A Severed Wasp

by Madeleine L’Engle

A Severed Wasp tells the story of Madame Vigneras, a retired pianist who finds herself developing unlikely relationships with the members of an Episcopal community in the heart of New York city. Vigneras hopes for a quiet retirement with time to come to terms with her past: Instead, she finds herself preparing to give a benefit concert at the Cathedral, and she quickly becomes embroiled in the fears, dramas, and problems of those around her. Somehow, amidst a strange mix of new friends, disturbing phone calls, and daydreams about her youth, she not only unravels the truth about strange events at the Cathedral, but also finds some peace about her past.

I have mixed feelings about the book. On the one hand, I respect the skill and imagination of Madeleine L’Engle: She tells an interesting story with a tone and style that befit the New York setting. Her characters certainly don’t fall flat; they come with an intriguing mix of history and emotion. And I enjoyed L’Engle’s careful observations about a musician’s unique outlook at life.

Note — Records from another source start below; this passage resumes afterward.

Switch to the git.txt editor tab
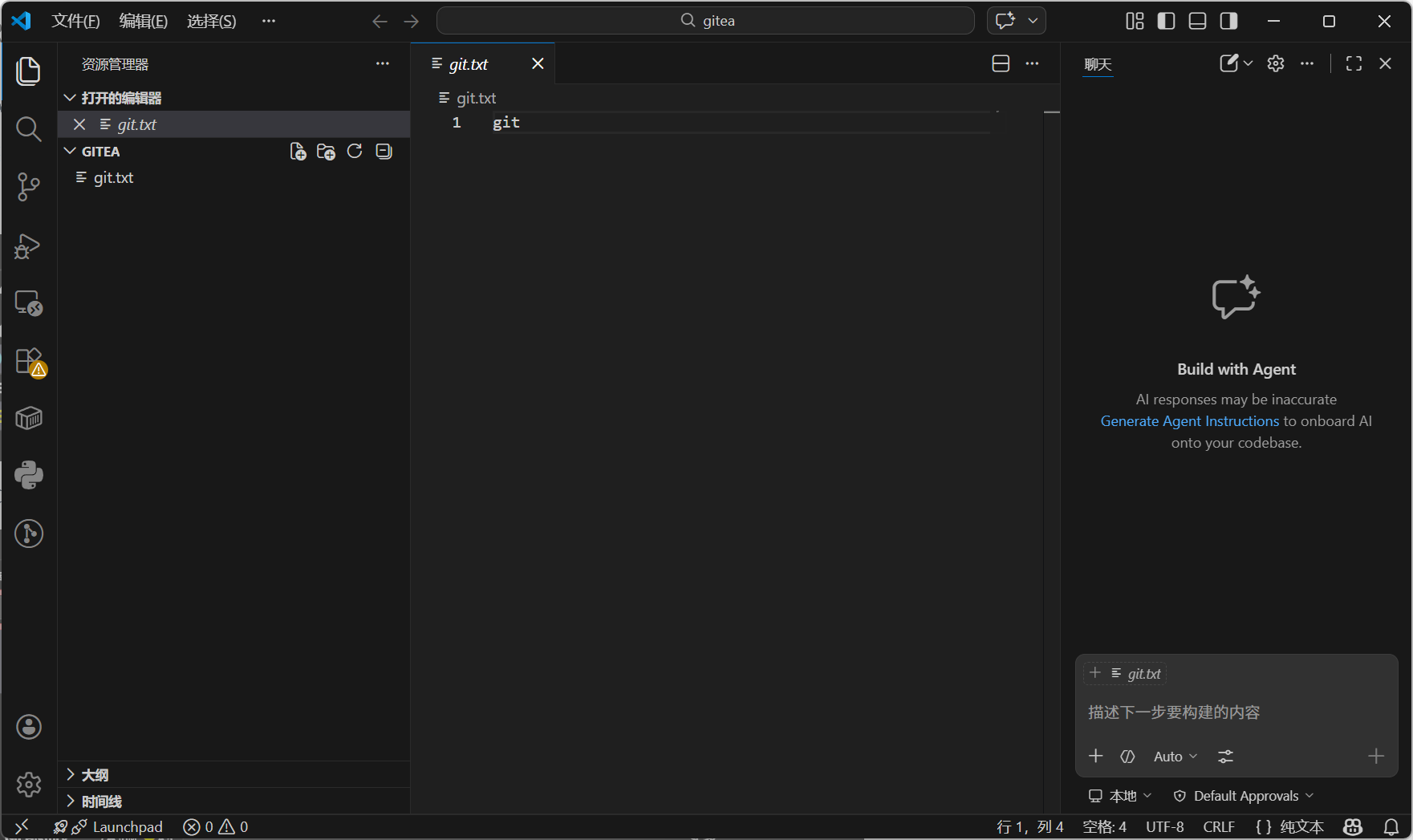 tap(469, 64)
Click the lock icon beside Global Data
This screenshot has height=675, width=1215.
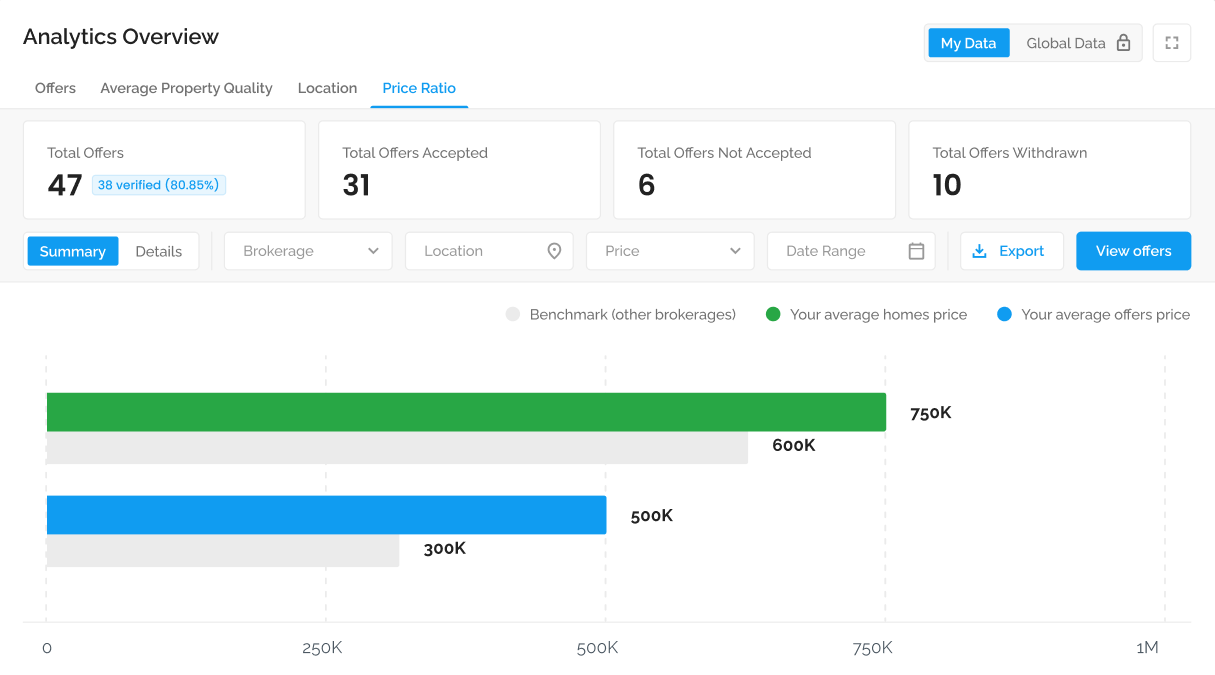pos(1123,43)
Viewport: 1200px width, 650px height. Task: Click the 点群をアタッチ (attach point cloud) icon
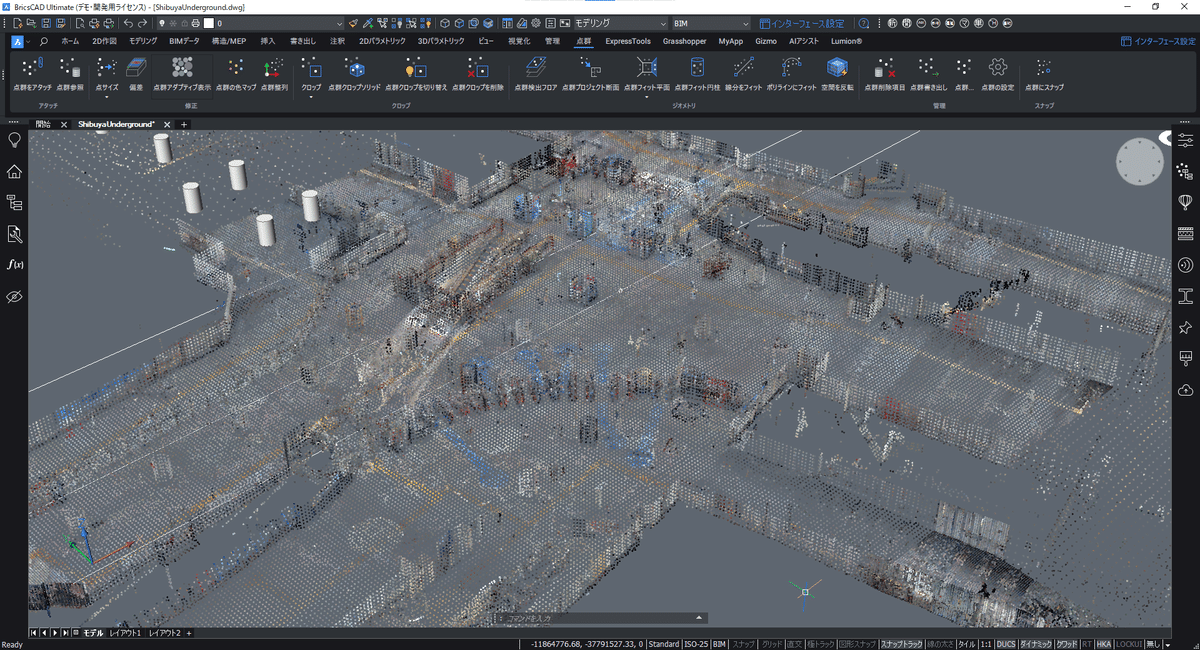32,68
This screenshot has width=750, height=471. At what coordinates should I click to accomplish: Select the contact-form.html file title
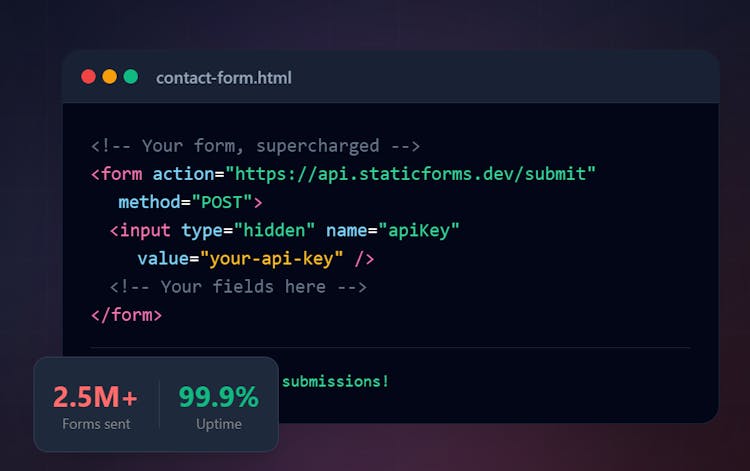point(223,78)
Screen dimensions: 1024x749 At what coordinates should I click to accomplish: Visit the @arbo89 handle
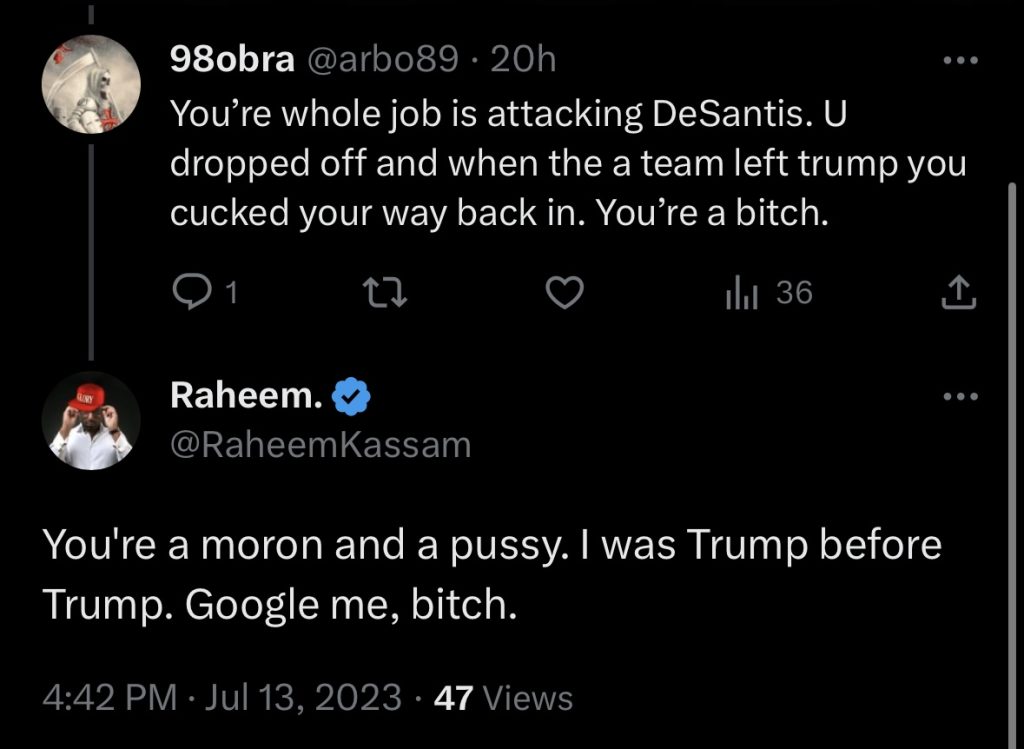(x=382, y=60)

But despite the smooth writing, I found myself somewhat bored with the story. I felt as if I were attending one of the numerous dinner parties described in the book; I was mildly interested in the people around me, but ultimately just wanted the event to be over.

In the end, my reading experience with A Severed Wasp was reminiscent of attending a concert: Though I didn’t feel captivated by each note echoing through the hall, the overall effect was still pleasant enough. And I have a feeling that some of the deeper melodies will float through my mind for awhile.